Fed energy survey finds continued, if slowing, expansion – mySA

Record-breaking levels of oil and gas expansion seen earlier in the year have cooled as the industry reacts with uncertainty to rising costs, potential regulations and continued labor and supply chain restraints.

In its fourth quarter Energy Survey, the Federal Reserve Bank of Dallas said activity continued to expand but at a slower pace. The survey’s broadest measure of conditions facing energy firms, business activity, rose for a ninth consecutive quarter but at a slower pace – 30.3 compared to 46 in the third quarter.

The survey also found that while oil and gas executives were upbeat, their optimism waned during the quarter as the company outlook index sank 20 points to 13.1 from 33.1 in the previous quarter, below the series average. Uncertainty rose to 40.1 from 35.7, rising among both service companies – 30.9 – and exploration and production companies – 45.4, with 53 percent of E&P firms reporting an increase in uncertainty.

Kunal Patel, senior business economist with the bank, told the Reporter-Telegram in a telephone interview there are several factors increasing uncertainty in the industry, among them continued cost increases, supply chain delays, commodity price uncertainty and potential new regulations.,

In 2023, “executives will continue to think about cost inflation, they continue to think about supply chain delays,” he said. “Those two things impact their ability to continue activity expansion.”
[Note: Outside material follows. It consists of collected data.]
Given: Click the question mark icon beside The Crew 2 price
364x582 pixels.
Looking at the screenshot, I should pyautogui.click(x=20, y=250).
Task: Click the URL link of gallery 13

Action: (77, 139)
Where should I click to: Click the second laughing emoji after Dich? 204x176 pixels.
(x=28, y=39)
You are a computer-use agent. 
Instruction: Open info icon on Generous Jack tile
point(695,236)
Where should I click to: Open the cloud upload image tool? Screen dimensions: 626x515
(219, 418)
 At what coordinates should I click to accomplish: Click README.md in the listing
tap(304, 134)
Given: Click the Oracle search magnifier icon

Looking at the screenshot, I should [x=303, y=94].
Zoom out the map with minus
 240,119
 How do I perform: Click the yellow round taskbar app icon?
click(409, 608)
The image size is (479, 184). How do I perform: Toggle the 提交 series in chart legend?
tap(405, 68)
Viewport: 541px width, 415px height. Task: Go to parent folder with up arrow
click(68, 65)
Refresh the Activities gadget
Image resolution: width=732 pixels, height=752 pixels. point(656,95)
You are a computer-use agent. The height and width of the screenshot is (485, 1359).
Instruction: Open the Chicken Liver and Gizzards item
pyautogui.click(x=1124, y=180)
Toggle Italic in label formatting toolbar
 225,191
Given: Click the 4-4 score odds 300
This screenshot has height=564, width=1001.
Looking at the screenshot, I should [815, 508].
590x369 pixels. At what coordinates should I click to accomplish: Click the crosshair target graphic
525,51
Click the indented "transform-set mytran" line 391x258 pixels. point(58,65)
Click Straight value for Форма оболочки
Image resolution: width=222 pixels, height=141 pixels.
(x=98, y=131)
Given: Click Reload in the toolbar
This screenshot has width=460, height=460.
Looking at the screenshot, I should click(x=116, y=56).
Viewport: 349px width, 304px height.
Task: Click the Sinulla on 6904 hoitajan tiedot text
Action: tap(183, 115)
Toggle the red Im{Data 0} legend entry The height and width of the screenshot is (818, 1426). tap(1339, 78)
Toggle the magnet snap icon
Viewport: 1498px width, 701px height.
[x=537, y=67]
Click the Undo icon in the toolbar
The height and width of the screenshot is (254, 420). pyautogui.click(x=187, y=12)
Costs continued to rise and supply chain delays continued in the fourth quarter, but both moderated during the quarter, the survey found. 

Responding firms reported rising costs for an eighth consecutive quarter, with the indexes remaining elevated. However, the rate of those increases has slowed. Among oilfield services firms, the input cost index was 61.8 versus 83.9 last quarter. Among E&P firms, the finding and development costs index was 52.5, a modest decline from 64.7 last quarter. Additionally, the lease operating expenses index dropped 22 points to 48.4. Executives generally expect prices of their key inputs to increase next year. Fifty-eight percent expect a slight increase, while another 10 percent expect a significant increase. 

“Inflation continues to be a top-of-mind issue in exploration and production. We are girding ourselves for further cost increases in 2023. This is against a backdrop of commodity price uncertainty and fears of demand destruction owing to recession,” one respondent commented.

It is taking longer for firms to receive materials and equipment, although the pace at which those delays are growing has moderated. The supplier delivery time index remained positive but declined to 14.4 in the fourth quarter from 28.4 in the third. Among oilfield services firms, the measure of lag time in delivery of services edged down to 20.0 from 21.1, remaining well above average.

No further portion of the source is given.